Öykü Atölyesi'nde "Bu hafta konumuz zeytin." dedi Kerem Hoca. "Unutmayın; en az yüz kelime, en çok iki sayfalık bir öykü olacak. Salı akşamı yazılarımızı okuyup, hep birlikte değerlendireceğiz."

Yazmakta zorlanıyordum. Cuma gününü ve haftasonunu harcadım, bir satır bile çıkmadı ortaya. Pazartesi zaten işler yoğundu, son gün öğleden sonra alelacele birşeyler karaladım. Akşam atölyeye gittiğimde, en kötü ödev benimki olmuştur diye düşünüyordum.

Sırayla okumaya başladık. İlk öyküler çok iyi olmasa da, benimkine fark atarlardı. Ama Cem öyküsünü okumaya başladığında kendimi bir rüyanın içinde buldum. Sözcükler sakin bir dere gibi akıyor, öykü bana sımsıkı sarılıp huzur veriyordu. Hem sade, hem de merak uyandıran, müthiş bir yazıydı. Arkadaşlara baktım, onlar da büyülenmiş gibiydiler. Bittiğinde hepimiz afallamış, farkına varmadan alkışlamıştık.

Her zamankinin aksine ilk yorumu hocamız yaptı, öyküyü uzun uzun övdü. Sonra söz verilen her arkadaş, az önce Cem'i dinlerken yaşadığımız mucizevi dakikaları anlatmakta zorluk çekerek, harikadan muhteşeme kadar bildiğim tüm güzel nitelemeleri saydı. Sıra bana geldiğinde yutkundum, ne söyleyeceğimi gerçekten bilmiyordum. "İnanamıyorum... Nasıl bu kadar güzel yazabiliyorsunuz?" diyebildim.

Kurs bitiminde Cem'le ana caddeye kadar yürürken, soruyu tekrarladım. "Başlayalı dört hafta oldu.
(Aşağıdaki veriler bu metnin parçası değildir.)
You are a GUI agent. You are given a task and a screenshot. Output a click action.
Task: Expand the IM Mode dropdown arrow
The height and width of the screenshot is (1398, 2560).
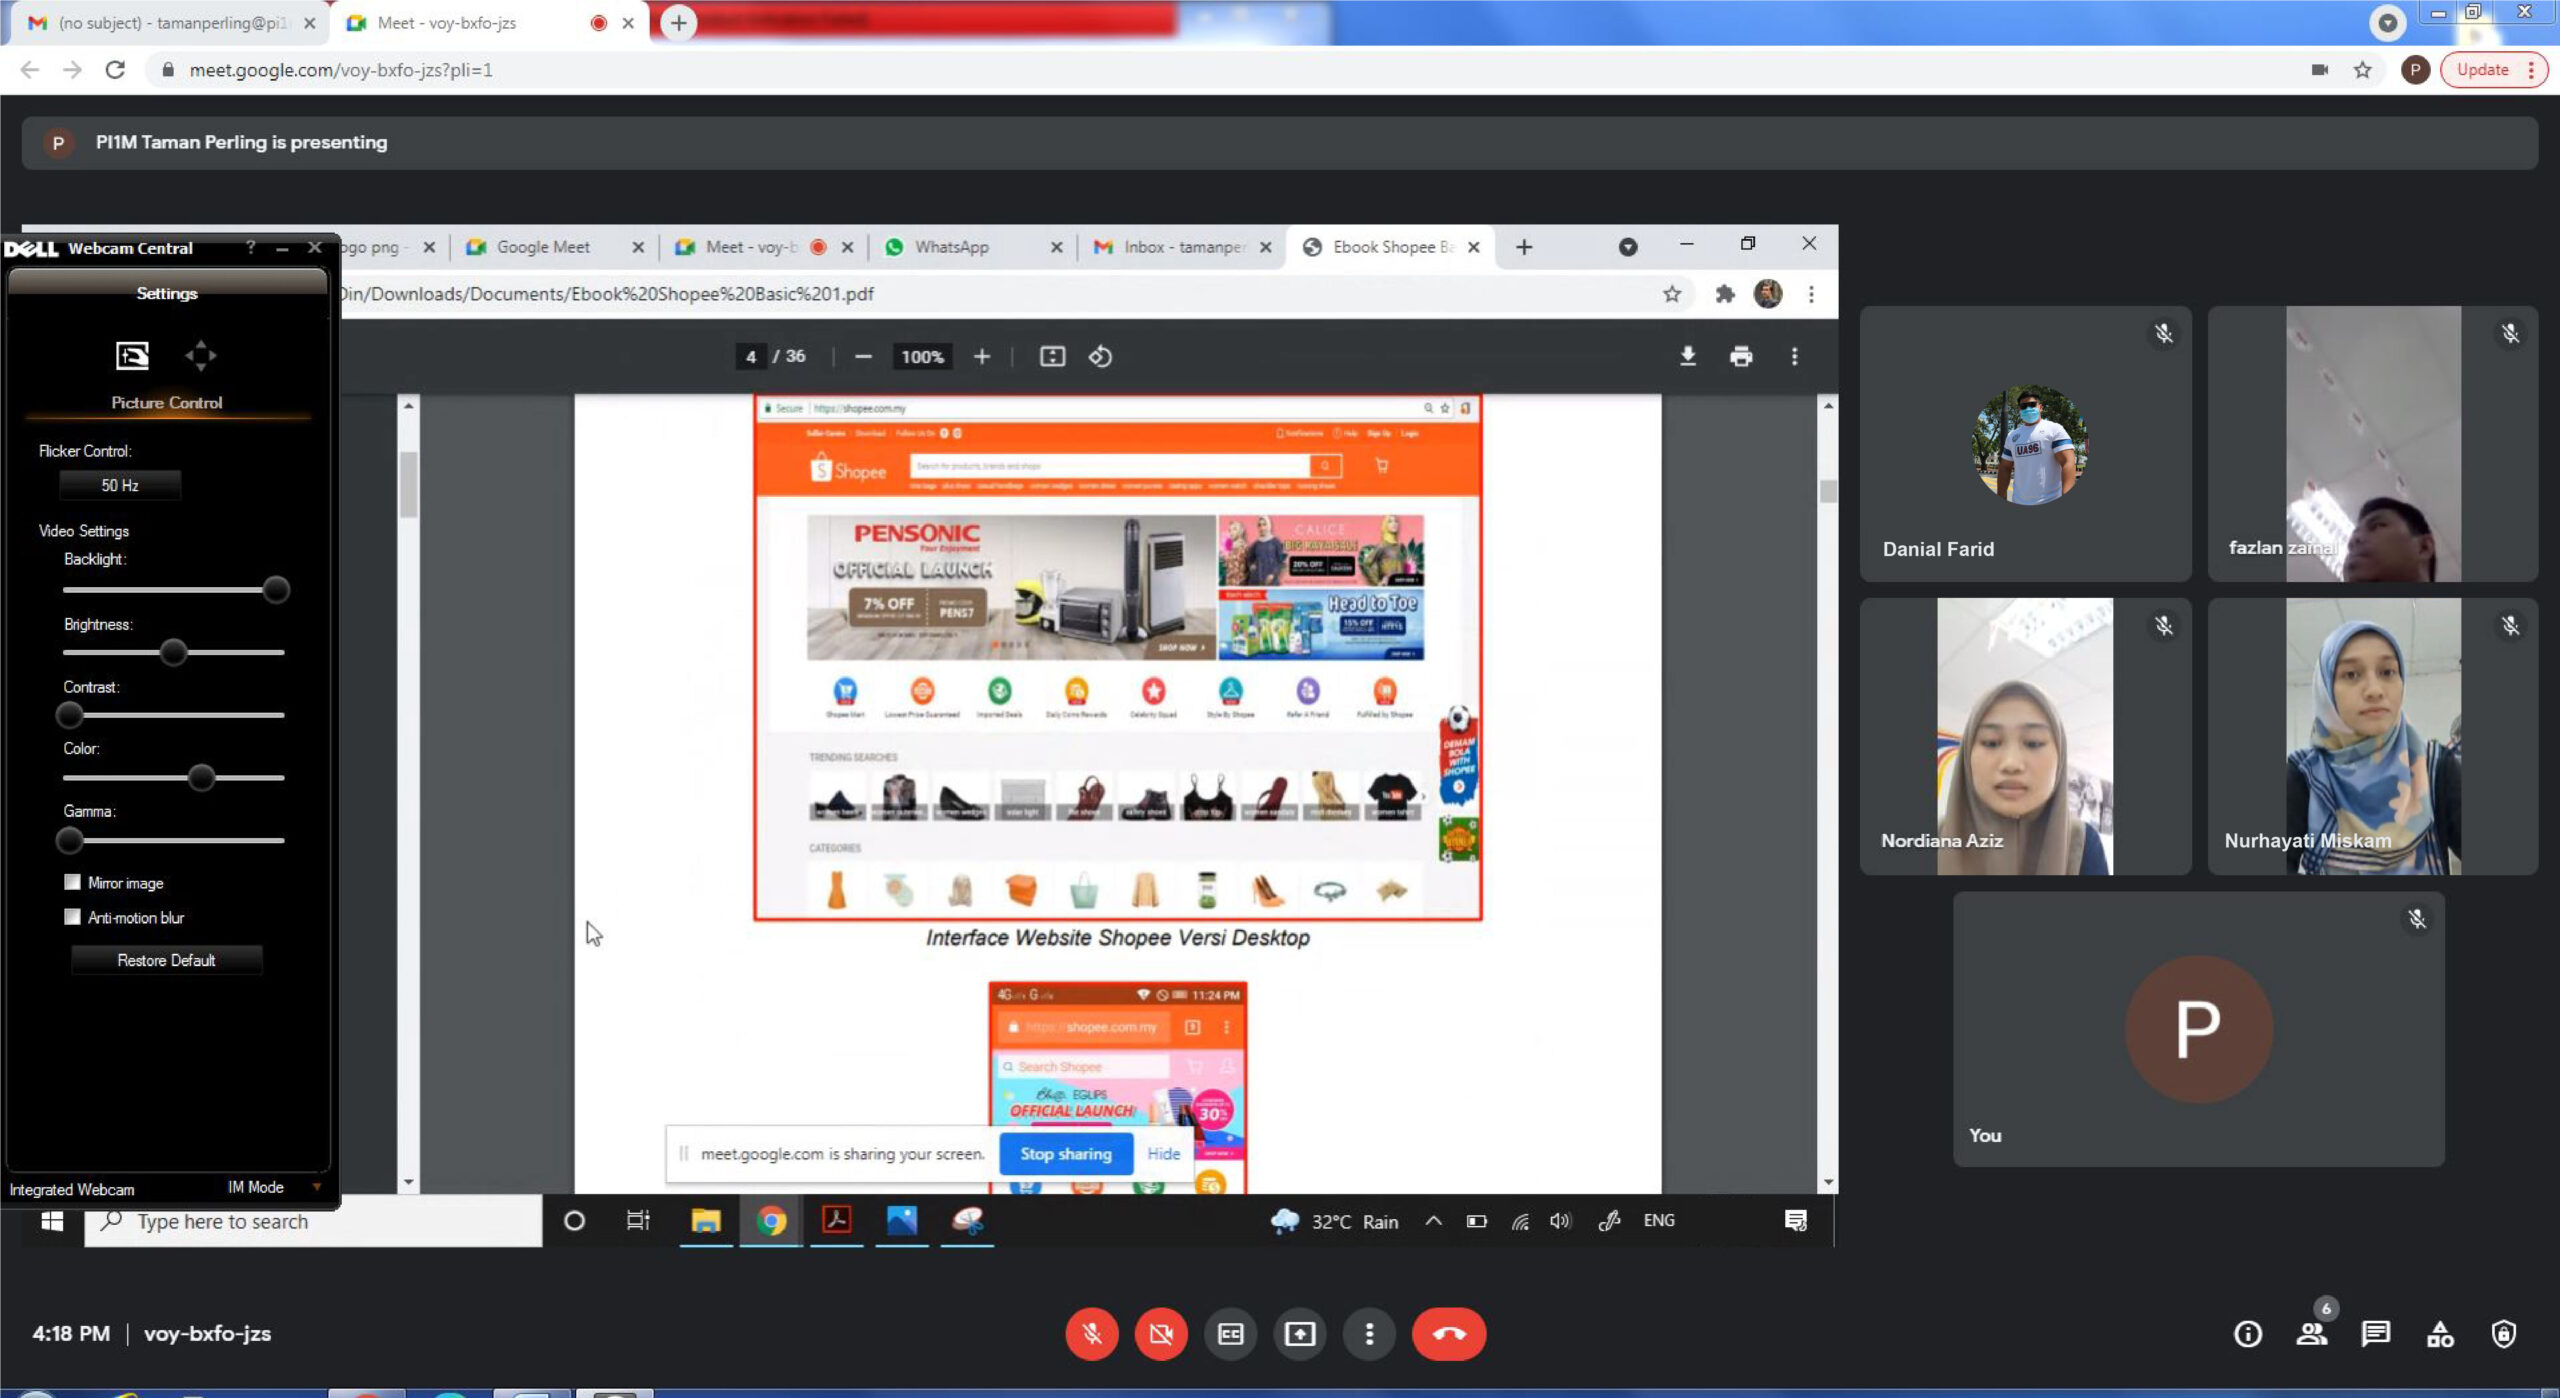[317, 1187]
Bir senin yazdığına bak, bir de benimkine... Ben de bu işin sırrına varmak istiyorum artık." diye ekledim.

"Hatırlıyor musun, ilk derste Hoca ne demişti? Gölge yazarlardan bahsetmişti hani..." diye söze başladı. Pek anımsamamıştım ama anlamış gibi başımı salladım. "Hah işte!" dedi. "Bir gölge yazarla anlaştım, benim yerime öykülerimi yazıyor artık."

Öyle şaşırdım ki, oracıkta durdum. Ne diyeceğimi bilemedim, "Ka-kaça ya-yazıyor?" diye kekeledim.

"Ben beş yüz veriyorum ama sen öğrencisin, Perşembe sigara molasında bir konuş istersen... Kerem Hoca sana indirim yapar bence."